══ RECORDS FOR THE EXERCISE ══
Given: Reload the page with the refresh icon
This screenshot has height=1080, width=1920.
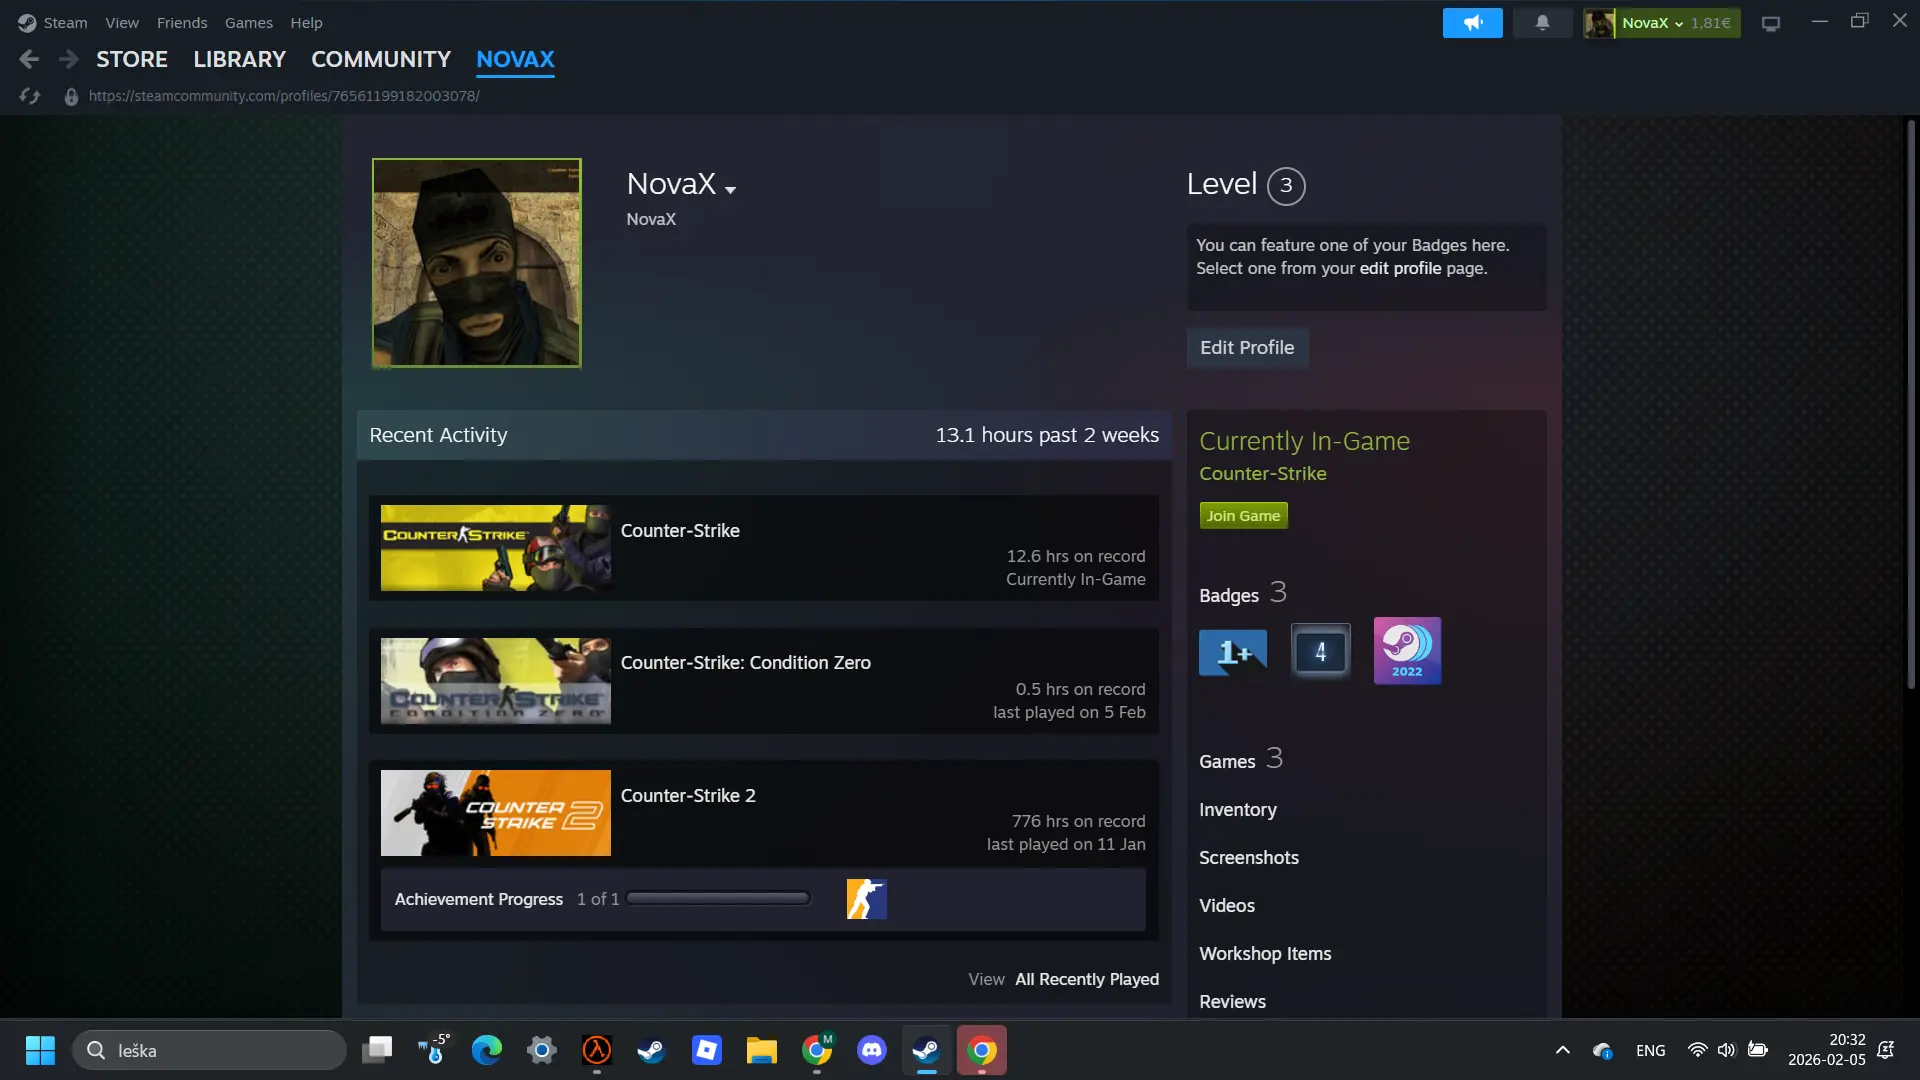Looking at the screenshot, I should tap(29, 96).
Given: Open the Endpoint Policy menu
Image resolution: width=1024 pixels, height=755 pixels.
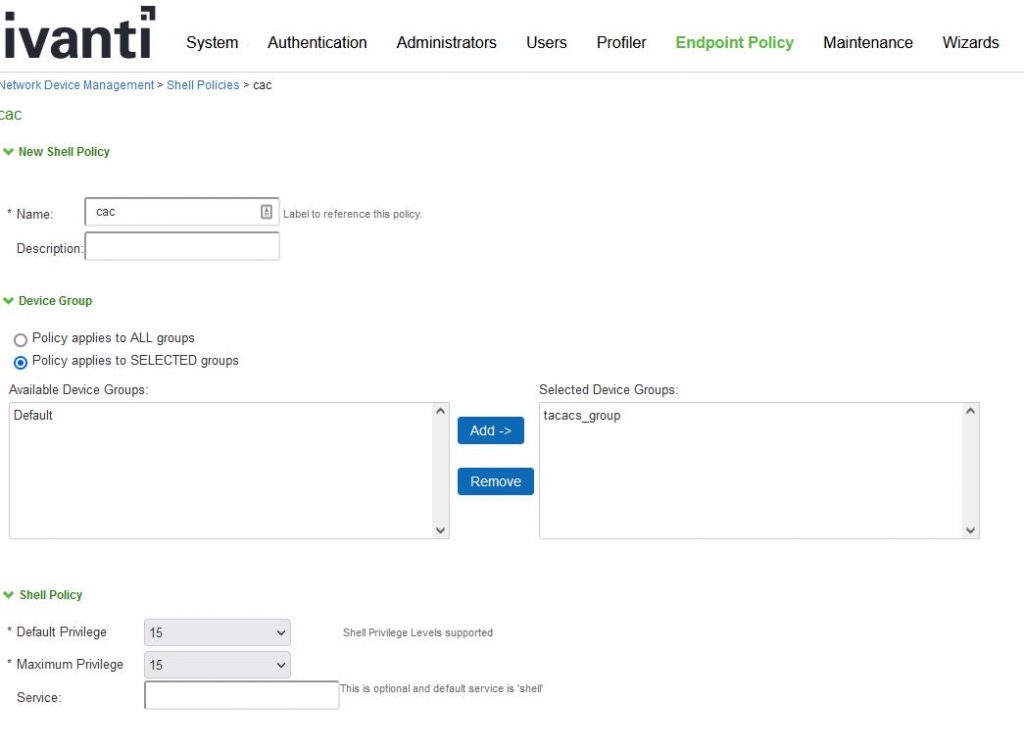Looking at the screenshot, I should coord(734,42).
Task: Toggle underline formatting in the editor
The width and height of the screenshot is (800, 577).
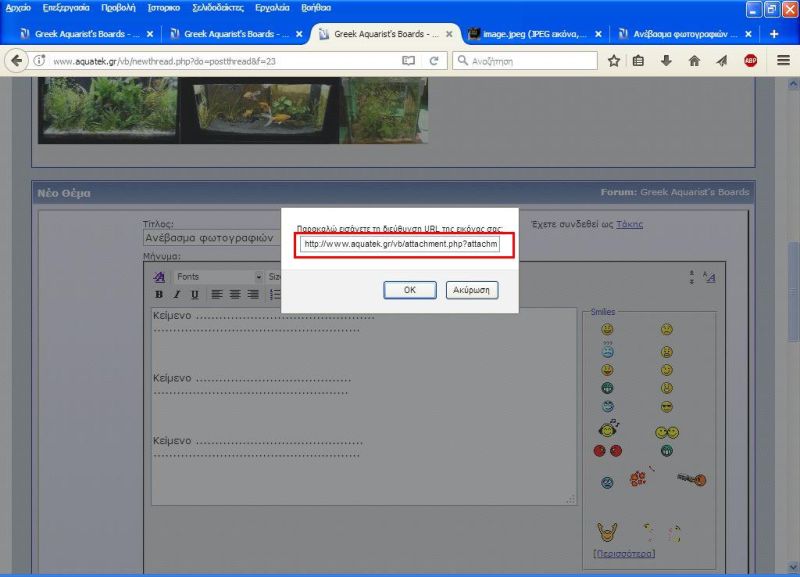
═══
• **TASK DETAILS**: When a line above includes the word "Given", please list that line.

• **RESPONSE**:
Given: Reload the page with the refresh icon
Given: Open the Endpoint Policy menu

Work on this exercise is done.